[postgis-users] Problem with Nested Loop in a query with postgis

Regina Obe lr at pcorp.us
Thu Jul 20 21:37:48 PDT 2023


Was this upgrading pg10 from 2.5.3 to 3.0.7?

 

I’m more interested in seeing this run in newer PostgreSQL from 12 on.

There was a lot of stuff that changed in PostgreSQL 12 that affects planner behavior.

 

Any chance you can recompare your PG 14  3.1.7 vs. 3.1.8? 

 

The change detailed between 3.1.7 and 3.1.8 did not make any sense to us as nothing in the change log between those two versions would account for the issue you are describing here.

 

Or was that a typo and the issue was between 3.0.7 and 3.1.8?  Planner changes between 3.0.7 and 3.1.8 is more likely.

 

As mentioned, it would really help if when you state your versions, you provide output of

 

SELECT postgis_full_version(), version();

 

Even micro differences between PostgreSQL versions have on rare occasions affected planner behavior too.

 

Thanks,

Regina

 

 

From: postgis-users [mailto:postgis-users-bounces at lists.osgeo.org] On Behalf Of Anderson Mallmann
Sent: Thursday, July 20, 2023 5:13 PM
To: PostGIS Users Discussion <postgis-users at lists.osgeo.org>
Subject: Re: [postgis-users] Problem with Nested Loop in a query with postgis

 

I restored a backup of this database in pg10 2.5.3 and updated postgis to 3.0.7, at first the query used the Merge Semi Join and the performance was fine, so I force to use Nested Loop and perforce was dropped.
So i think our problem was that postgres changed the plan for this query and st_dwithin(geography, geography) in loop didn't perform well, but I still don't understand why postgres is choosing to run this query with Nested Loop.

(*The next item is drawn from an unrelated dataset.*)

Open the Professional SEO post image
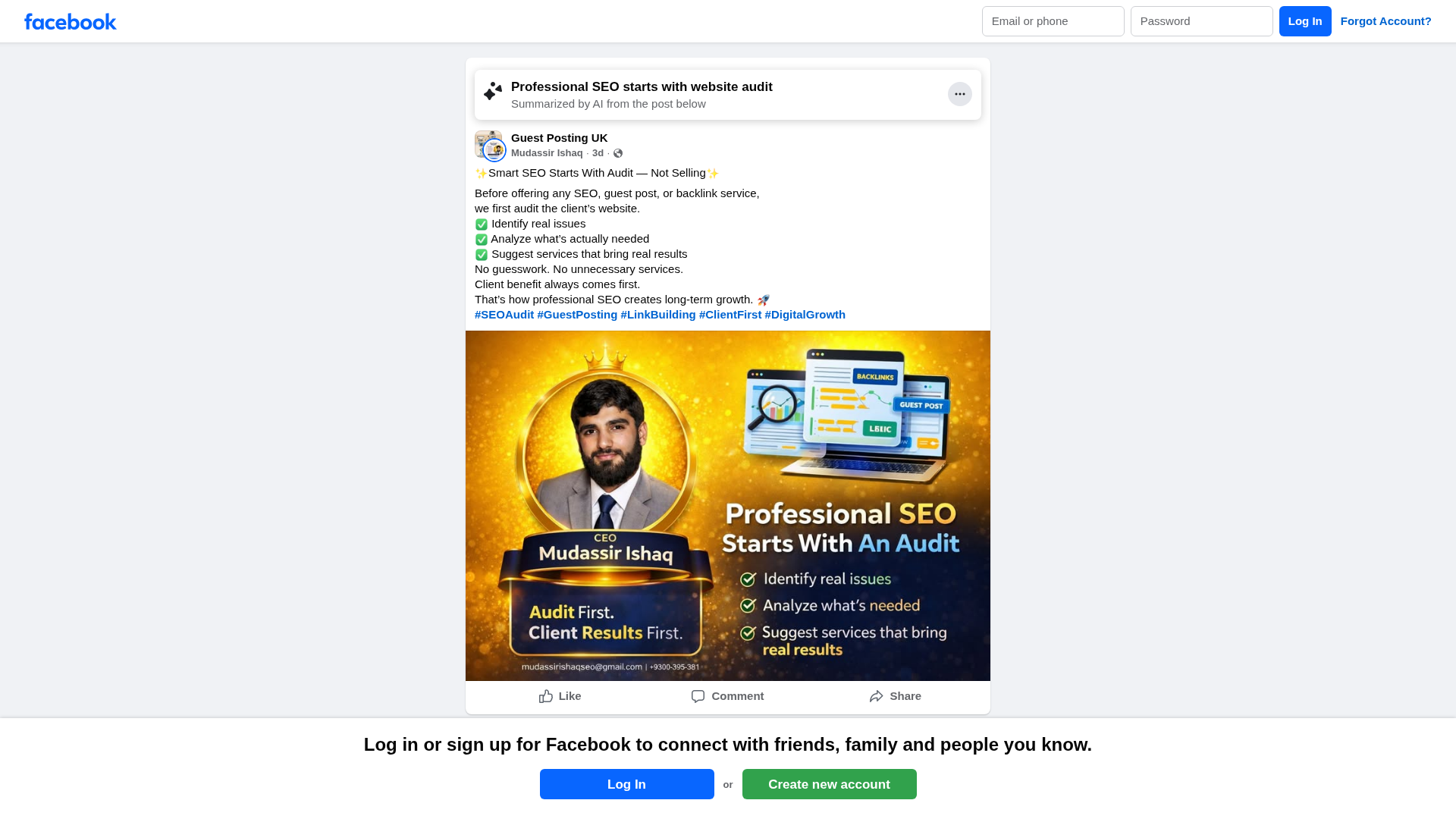Screen dimensions: 1456x819 tap(728, 506)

I did other tests with a subset of the data and with a similar query using nested loop the performance was not good in 2.5 or 3.0.
I uploaded the subset to this repository https://github.com/aamallmann/postgis-region-db if you want to test.

 

Em seg., 17 de jul. de 2023 às 16:40, Regina Obe <lr at pcorp.us <mailto:lr at pcorp.us> > escreveu:

I looked at our list of items between 3.1.7 and 3.1.8 

 

https://git.osgeo.org/gitea/postgis/postgis/src/branch/stable-3.1/NEWS

 

and can’t find any that would cause what you describe below.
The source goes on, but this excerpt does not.